Viewing experiment results

There are three types of reports for experiments: direct message, user metrics, and periodic.

Direct message reports

The direct message report is for agents like the Event Assistant that are used for direct user to agent communication only. The report prints the message history for each user interaction in the conversation. To run the report, make the following GET request: /experiments/{{experimentId}}/results?reportName=directMessageResponses&format=text

You can also specify additional channels to check with the queryParameter additionalChannels. For example, additionalChannels=chat will print summary statistics and detailed history of all messages in the group chat channel.

The response should look something like this:

Direct Message Agent Responses Report
===========================

Experiment: My Event
Experiment Time: 11/19/2025, 5:20:00 PM
Base Conversation ID: 123456789
Result Conversation ID: 123456789

===========================
Agent Name: Event Assistant
Total Users Messaged: 68
Total Users Responded: 32
Min Engagements Per User: 1
Max Engagements Per User: 24
Average Engagements Per User: 4.09375

---------------------------
**User: Steely Angelfish**

5:21:01 PM  Event Assistant: Hi! I'm the LLM Event Assistant. If you miss something, or want a clarification on something that’s been said during the event, you can DM me. None of your messages to me will be surfaced to the moderator or the rest of the audience.

5:21:05 PM  Steely Angelfish: What is this event about?

...

---------------------------
---------------------------
**User: Scholarly Babbler**

5:35:51 PM  Event Assistant: Hi! I'm the LLM Event Assistant. If you miss something, or want a clarification on something that’s been said during the event, you can DM me. None of your messages to me will be surfaced to the moderator or the rest of the audience.

5:42:19 PM  Scholarly Babbler: I just joined. What have I missed?

...

User Metric reports

The User Metrics report provides detailed counts of messages sent per user in CSV format. To run the report, make the following GET request: /experiments/{{experimentId}}/report?reportName=userMetrics&format=csv

You can also specify additional channels to check with the queryParameter additionalChannels. For example, additionalChannels=chat will include the count of messages sent on the group chat channel.

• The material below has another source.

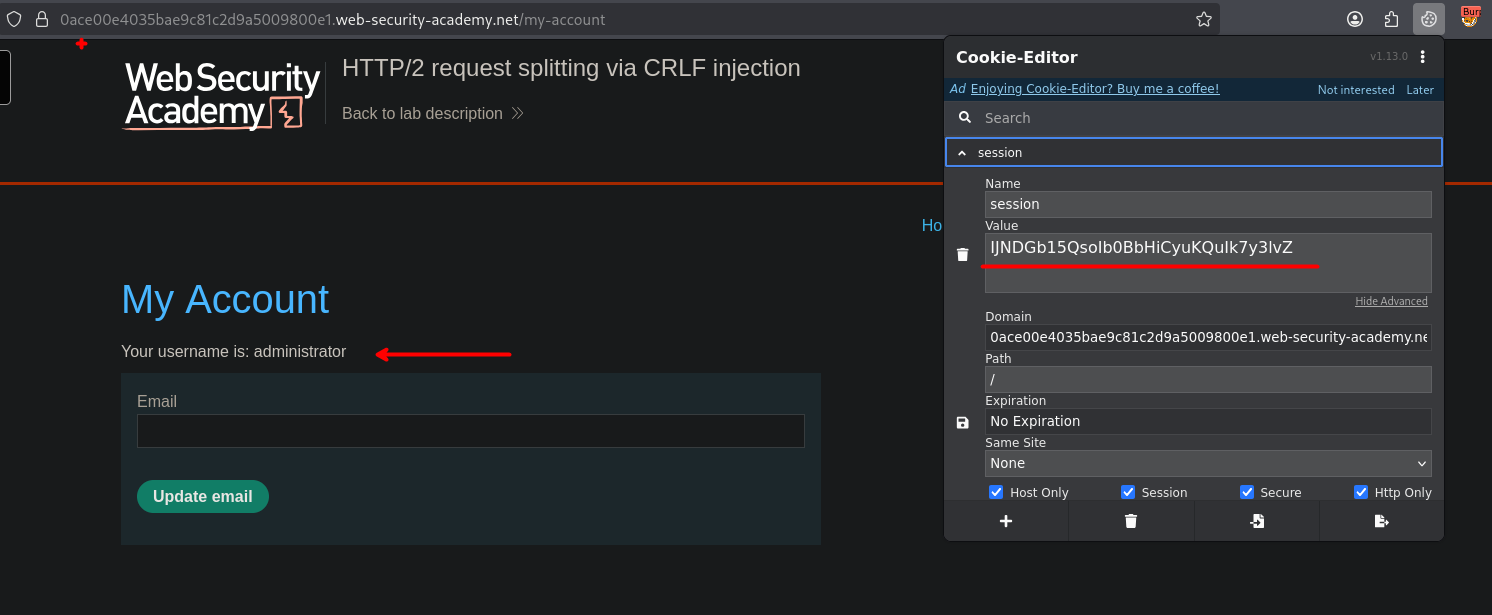Toggle the Http Only checkbox
This screenshot has width=1492, height=615.
coord(1361,492)
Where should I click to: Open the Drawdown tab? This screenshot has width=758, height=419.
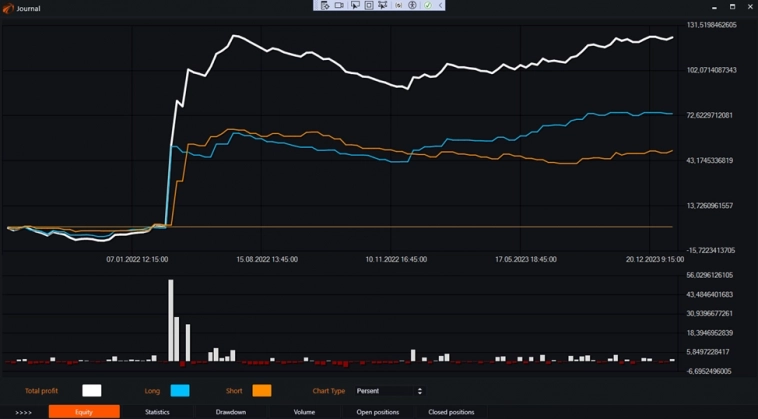pos(231,412)
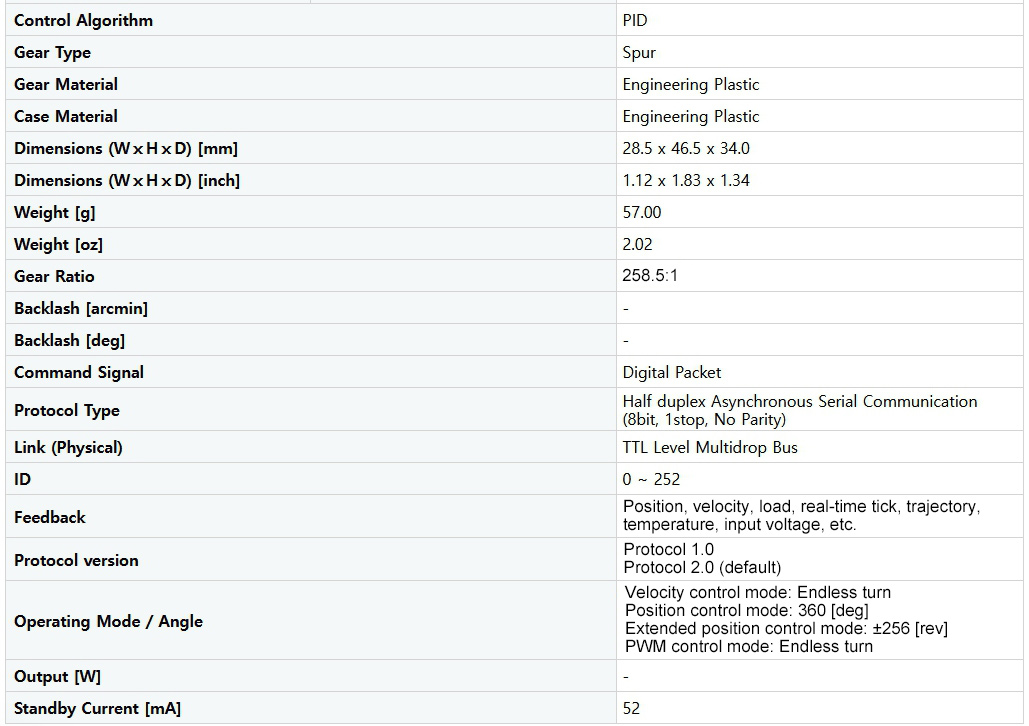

The response should look something like this:

Pseudonym,Direct Messages,chat
Abiotic Venus,0,0
Absolute Tomato,0,0

Periodic reports

The periodic report is for agents like the Back Channel that generate responses periodically, rather than on-demand in response to a user message. The report prints all user messages and agent responses within each time interval. To run the report, make the following GET request: /experiments/{{defaultExperiment}}/results?reportName=periodicResponses&format=text

The response should look something like this:

Periodic Agent Responses Report
===========================

Experiment: My Moderated Event
Generated: 9/10/2025, 12:20:00 PM
Unique Participants: 22

===========================
Agent Name: Back Channel Insights Agent

***Messages in time period: 12:31:27 PM - 12:33:27 PM***

12:32:39 PM  Blithe Belemnite: What is the speaker's definition of artificial intelligence?


**Agent Responses**

  Insights:

      Value: What is the speaker's definition of artificial intelligence?
      Comments:

          User: Blithe Belemnite
          Text: What is the speaker's definition of artificial intelligence?

...

More report types and formats other than text may be developed in the future.